The European Union appears close to agreement to step up efforts to rescue migrants trying to reach EU countries by crossing the Mediterranean and to capture or destroy human traffickers' vessels, a move that comes days after as many as 900 drowned in a capsize off the Libyan coast.
The Associated Press reports that a draft statement among leaders of the 28 EU nations would "increase search and rescue possibilities" and "undertake systematic efforts to identify, capture and destroy" traffickers' vessels before they are used in human smuggling.
"We will take action now. Europe is declaring war on smugglers," the EU's top migration official, Dimitris Avramopoulos, was quoted by the AP as saying in Malta, where he was attending the funeral of 24 migrants whose bodies were recovered after Sunday's tragedy.
AP says the draft statement also said the EU wants to "set up a first voluntary pilot project on resettlement," with at least 5,000 places for people qualifying for protection.

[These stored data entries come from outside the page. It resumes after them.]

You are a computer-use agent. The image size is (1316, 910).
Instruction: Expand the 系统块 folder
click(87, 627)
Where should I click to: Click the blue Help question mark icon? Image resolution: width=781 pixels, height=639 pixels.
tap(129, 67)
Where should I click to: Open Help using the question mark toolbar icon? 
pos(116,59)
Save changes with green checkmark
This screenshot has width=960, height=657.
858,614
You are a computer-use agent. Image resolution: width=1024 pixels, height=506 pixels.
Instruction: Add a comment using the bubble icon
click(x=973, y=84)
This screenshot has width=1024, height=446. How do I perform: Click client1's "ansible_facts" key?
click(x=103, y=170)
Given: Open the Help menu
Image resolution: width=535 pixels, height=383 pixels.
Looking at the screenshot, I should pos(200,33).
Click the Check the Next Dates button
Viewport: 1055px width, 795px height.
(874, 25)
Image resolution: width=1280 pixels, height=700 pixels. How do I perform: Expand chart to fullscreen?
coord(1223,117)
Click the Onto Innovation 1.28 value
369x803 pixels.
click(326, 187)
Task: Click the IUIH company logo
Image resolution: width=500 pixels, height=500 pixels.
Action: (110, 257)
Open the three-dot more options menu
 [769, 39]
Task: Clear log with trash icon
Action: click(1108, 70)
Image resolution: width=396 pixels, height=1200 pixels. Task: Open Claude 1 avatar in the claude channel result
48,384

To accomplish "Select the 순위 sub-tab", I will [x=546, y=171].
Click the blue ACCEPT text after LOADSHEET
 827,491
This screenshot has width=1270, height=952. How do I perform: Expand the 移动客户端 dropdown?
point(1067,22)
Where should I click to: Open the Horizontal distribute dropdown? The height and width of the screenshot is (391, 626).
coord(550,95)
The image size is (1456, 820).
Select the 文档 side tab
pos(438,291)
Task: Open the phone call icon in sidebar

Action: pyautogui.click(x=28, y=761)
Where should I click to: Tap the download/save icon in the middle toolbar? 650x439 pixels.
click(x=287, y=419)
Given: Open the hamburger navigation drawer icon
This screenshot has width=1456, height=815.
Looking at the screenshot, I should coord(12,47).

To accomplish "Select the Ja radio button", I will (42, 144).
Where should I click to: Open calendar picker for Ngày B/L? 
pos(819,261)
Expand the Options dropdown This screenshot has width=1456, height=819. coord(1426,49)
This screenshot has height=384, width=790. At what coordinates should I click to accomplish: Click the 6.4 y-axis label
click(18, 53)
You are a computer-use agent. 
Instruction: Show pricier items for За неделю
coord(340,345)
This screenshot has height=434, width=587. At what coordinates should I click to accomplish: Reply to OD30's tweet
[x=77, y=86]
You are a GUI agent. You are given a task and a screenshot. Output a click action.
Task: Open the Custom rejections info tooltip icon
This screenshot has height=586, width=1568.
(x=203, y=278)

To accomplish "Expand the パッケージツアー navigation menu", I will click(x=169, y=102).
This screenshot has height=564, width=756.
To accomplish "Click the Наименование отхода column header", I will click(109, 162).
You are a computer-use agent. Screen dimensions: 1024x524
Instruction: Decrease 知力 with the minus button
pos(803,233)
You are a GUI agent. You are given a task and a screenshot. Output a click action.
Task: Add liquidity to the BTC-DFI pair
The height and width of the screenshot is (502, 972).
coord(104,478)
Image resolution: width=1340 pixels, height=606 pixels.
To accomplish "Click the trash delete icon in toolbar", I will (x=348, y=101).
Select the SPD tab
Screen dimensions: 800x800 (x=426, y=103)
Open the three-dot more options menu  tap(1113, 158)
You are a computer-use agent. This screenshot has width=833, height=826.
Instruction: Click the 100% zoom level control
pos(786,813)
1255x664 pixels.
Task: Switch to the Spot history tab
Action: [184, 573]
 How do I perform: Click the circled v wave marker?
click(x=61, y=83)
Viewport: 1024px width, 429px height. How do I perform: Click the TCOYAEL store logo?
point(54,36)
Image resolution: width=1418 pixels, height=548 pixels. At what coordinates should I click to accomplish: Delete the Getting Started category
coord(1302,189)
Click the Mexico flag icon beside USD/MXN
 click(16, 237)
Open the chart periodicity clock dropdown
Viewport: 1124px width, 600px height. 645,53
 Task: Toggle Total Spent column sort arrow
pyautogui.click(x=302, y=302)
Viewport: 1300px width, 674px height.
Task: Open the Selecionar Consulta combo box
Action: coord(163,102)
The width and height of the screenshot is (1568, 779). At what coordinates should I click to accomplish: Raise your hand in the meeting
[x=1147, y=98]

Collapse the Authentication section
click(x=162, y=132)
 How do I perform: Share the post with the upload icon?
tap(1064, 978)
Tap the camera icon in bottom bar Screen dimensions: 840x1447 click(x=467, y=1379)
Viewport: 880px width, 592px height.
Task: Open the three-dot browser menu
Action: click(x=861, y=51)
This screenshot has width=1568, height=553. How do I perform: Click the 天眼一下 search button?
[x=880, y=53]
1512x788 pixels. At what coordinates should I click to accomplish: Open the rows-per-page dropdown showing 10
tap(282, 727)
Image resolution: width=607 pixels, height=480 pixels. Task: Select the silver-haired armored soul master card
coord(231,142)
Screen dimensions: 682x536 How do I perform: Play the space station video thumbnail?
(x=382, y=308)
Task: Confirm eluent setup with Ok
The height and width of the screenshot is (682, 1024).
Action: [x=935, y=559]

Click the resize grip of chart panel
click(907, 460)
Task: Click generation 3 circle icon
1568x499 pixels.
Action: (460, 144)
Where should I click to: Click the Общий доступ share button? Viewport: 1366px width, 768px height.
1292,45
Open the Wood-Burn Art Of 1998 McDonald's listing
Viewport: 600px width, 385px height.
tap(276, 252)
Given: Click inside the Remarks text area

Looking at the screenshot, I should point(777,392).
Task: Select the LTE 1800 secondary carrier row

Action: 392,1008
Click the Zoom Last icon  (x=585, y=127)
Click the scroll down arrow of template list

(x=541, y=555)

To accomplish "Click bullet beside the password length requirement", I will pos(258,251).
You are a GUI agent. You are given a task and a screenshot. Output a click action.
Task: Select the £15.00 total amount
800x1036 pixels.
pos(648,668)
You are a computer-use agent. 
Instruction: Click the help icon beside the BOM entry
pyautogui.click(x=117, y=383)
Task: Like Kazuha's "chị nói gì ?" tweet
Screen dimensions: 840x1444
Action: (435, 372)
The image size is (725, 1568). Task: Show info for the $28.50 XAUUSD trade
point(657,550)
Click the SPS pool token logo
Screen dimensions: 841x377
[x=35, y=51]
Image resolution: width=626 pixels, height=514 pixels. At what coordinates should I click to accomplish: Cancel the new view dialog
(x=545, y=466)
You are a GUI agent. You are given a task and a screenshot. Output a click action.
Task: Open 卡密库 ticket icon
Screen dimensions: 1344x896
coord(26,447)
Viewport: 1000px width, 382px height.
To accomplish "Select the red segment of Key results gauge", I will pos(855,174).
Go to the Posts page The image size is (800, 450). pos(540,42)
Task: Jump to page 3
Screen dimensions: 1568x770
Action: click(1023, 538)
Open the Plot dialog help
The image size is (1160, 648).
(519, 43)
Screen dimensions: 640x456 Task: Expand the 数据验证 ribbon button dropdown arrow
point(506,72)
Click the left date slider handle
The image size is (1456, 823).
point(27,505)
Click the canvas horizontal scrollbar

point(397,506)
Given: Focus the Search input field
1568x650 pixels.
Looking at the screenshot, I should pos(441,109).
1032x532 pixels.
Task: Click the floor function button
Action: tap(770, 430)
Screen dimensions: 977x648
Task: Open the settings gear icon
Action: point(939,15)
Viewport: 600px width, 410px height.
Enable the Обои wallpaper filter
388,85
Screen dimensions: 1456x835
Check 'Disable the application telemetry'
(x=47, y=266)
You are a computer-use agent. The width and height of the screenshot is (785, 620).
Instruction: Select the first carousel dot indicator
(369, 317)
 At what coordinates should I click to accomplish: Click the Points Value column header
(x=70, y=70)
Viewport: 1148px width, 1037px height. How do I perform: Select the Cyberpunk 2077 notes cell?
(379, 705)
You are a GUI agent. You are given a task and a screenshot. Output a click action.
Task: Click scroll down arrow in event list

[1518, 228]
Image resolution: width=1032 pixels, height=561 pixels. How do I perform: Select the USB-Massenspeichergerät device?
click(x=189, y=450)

The BBC reports that Libya is high on the meeting's agenda, because 90 percent of would-be migrants depart from there — most heading for the Iltalian island of Lampedusa, the closest EU territory to Libya.
With the self-declared Islamic State now reportedly operating in Libya, the EU "fears [ISIS] could pose a huge security risk for Europe. In the past, it has explicitly threatened Italy," the BBC says.
As The Two-Way's Bill Chappell reported earlier this week, the EU called an emergency meeting after the latest disaster involving would-be migrants. It comes nearly two years after a similar sinking prompted calls for a re-evaluation of EU immigration policies. However, such incidents have become routine in the past few years, as migrants from Africa and the Middle East become increasingly desperate to reach Europe.
"With the best will in the world, these issues are not solvable," a senior diplomat at the EU meeting in Brussels was quoted by Reuters as saying. "We can only limit the damage."
The diplomat noted that the yawning gap in living standards between the north and south sides of the Mediterranean was the problem.